Description of the task
In the entries below, how many lines hold the word "will"? Answer with the number only.

Task data
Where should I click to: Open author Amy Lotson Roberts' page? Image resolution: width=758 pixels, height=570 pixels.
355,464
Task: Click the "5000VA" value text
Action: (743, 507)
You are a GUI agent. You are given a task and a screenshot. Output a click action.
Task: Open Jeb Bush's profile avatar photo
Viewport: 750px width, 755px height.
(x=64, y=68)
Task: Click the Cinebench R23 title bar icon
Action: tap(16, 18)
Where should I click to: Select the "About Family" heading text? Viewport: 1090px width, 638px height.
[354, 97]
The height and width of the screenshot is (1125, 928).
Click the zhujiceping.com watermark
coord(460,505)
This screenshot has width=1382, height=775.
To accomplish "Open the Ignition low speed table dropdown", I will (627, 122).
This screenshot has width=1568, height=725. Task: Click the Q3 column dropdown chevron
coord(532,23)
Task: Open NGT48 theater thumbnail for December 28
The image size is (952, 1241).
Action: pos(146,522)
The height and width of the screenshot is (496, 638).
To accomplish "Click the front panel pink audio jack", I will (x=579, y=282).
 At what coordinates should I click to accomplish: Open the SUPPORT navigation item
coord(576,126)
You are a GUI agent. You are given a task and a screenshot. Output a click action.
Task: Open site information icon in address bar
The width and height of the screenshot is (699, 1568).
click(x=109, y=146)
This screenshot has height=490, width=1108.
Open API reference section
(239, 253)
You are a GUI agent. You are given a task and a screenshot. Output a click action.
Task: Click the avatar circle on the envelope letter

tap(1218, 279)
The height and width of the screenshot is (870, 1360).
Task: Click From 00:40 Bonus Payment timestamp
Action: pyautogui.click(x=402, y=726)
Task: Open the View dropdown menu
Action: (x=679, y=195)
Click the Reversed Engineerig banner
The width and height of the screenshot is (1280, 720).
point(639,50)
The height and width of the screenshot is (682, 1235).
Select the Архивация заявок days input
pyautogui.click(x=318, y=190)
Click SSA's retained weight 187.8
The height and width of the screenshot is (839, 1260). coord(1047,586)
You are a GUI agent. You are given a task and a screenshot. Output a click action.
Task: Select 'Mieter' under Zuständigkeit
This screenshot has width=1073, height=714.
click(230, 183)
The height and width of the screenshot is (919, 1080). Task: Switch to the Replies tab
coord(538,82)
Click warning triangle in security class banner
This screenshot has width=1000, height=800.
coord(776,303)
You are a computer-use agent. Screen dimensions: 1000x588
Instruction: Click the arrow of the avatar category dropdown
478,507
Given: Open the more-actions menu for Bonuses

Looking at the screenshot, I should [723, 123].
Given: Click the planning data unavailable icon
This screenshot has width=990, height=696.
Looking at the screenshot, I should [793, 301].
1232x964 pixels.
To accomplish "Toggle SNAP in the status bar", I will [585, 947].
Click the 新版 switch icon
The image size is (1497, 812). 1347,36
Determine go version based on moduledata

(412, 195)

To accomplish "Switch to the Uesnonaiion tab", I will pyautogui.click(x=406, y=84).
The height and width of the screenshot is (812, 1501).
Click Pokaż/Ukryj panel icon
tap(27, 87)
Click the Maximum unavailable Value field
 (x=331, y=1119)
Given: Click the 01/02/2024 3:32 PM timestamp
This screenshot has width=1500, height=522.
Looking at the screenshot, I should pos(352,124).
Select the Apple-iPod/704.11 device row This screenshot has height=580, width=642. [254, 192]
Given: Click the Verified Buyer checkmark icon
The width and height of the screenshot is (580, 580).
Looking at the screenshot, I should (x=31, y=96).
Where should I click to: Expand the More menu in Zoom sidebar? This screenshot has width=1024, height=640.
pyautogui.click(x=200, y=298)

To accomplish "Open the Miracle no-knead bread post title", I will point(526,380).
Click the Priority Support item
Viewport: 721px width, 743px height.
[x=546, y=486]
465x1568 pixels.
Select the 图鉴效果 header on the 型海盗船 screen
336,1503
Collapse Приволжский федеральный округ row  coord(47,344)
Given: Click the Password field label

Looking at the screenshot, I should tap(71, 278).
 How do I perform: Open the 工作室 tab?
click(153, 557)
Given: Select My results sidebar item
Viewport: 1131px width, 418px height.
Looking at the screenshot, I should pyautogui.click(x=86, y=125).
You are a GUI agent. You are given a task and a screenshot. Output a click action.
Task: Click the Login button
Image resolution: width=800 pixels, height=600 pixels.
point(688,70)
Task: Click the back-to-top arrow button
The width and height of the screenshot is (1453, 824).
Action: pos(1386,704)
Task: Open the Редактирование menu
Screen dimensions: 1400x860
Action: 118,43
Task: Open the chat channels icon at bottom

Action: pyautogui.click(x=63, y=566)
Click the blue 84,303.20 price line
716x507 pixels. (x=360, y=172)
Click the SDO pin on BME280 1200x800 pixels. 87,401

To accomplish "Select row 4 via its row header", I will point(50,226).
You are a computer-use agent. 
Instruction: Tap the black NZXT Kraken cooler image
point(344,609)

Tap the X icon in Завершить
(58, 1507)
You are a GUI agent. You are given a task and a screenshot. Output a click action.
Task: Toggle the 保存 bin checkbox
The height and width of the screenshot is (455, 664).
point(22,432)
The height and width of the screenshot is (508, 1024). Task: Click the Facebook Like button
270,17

Finished task
6